Arrests in Chicago, New York and Rome following global day of action

Protests in Rome turned violent, while in Dublin there were peaceful marches in the city centre.

PROTESTS ARE CONTINUING in some cities around the world following yesterday’s global day of action inspired by the Occupy Wall Street Protests and demonstrations in Spain.

Protesters in Chicago have been arrested after they formed human chains around Grant Park. The Chicago Tribune reports that demonstrators were given an ultimatum by police: they could either leave or face arrest.

Many stayed put and didn’t resist arrest.

In New York last night thousands of demonstrators mixed with onlookers, Broadway showgoers, tourists and police to create a chaotic scene in the midst of Manhattan.

“Banks got bailed out, we got sold out!” protesters chanted from within police barricades. Police, some in riot gear and mounted on horses, tried to push them out of the square and onto the footpaths in an attempt to funnel the crowds away.

The Times Square rally lasted several hours before the crowd dispersed. Over the course of what was billed as “a global day of protest,” city police arrested more than 80 people in demonstrations at Times Square, Washington Square Park and a nearby Citibank bank branch. Police cited violations such as wearing masks, criminal trespass, and refusing to leave the park at midnight when police warned them it was closed.

Police spokesman Paul Browne said one of the police officers hospitalized suffered a head injury, the other a foot injury.
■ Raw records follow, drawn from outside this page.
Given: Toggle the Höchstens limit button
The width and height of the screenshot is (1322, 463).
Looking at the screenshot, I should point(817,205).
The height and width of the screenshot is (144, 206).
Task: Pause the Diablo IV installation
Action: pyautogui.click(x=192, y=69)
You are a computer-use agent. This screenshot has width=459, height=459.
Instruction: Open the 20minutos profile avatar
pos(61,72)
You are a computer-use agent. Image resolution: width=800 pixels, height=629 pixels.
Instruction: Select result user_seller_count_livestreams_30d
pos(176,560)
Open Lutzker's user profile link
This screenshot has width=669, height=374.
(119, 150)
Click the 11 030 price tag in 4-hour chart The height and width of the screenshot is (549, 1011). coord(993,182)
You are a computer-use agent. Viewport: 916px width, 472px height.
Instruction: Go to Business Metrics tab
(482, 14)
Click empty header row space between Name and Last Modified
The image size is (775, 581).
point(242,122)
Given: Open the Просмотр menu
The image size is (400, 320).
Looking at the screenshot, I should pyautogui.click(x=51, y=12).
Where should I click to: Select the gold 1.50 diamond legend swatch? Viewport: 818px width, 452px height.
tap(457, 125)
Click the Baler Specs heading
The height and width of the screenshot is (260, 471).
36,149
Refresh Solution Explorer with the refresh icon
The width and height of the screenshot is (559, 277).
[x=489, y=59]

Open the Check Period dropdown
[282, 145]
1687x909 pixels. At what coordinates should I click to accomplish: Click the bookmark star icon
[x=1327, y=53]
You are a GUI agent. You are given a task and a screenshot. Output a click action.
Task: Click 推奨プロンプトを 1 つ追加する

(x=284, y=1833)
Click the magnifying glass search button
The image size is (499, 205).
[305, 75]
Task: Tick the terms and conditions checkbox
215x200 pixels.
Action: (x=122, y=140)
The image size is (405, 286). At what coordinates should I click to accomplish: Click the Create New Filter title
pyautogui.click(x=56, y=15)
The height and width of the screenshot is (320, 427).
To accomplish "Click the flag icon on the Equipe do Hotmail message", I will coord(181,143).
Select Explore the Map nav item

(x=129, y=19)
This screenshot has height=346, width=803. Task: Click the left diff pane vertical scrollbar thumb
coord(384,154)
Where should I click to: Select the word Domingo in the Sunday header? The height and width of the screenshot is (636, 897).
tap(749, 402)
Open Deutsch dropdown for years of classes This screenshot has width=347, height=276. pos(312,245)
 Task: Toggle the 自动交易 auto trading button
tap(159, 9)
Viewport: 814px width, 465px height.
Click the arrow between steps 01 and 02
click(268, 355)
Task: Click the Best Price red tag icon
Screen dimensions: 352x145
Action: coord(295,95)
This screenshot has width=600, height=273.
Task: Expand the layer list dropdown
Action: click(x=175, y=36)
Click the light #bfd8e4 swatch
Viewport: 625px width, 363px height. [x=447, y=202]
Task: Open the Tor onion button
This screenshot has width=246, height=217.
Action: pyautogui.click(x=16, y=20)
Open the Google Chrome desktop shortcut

Two dozen were arrested when demonstrators entered the Citibank bank branch and refused to leave, police said.

Citibank said in a statement that police asked the branch to close until the protesters could be taken away. “One person asked to close an account and was accommodated”, Citibank said.

Cars and bins ablaze

In Rome riot police fired tear gas and water cannons as violent protesters hijacked a peaceful demonstration against corporate greed, smashing bank windows, torching cars and hurling bottles.

Elsewhere, hundreds of thousands nicknamed “the indignant” marched without incident in cities across Europe, as the “Occupy Wall Street” protests linked up with long-running demonstrations against European governments’ austerity measures.

Heavy smoke billowed in downtown Rome as a small group broke away and wreaked havoc in streets close to the Colosseum and elsewhere in the city.

Clad in black with their faces covered, protesters threw rocks, bottles and incendiary devices at banks and Rome police in riot gear. With clubs and hammers, they destroyed bank ATMs, set trash bins on fire and assaulted at least two news crews from Sky Italia.

Premier Silvio Berlusconi called the violence a “worrying signal,” and added that the perpetrators “must be found and punished”.

Dublin

In Dublin more than a thousand people took part in demonstrations, with marches from the Garden of Remembrance bringing some of the city’s streets to a standstill for a time yesterday afternoon.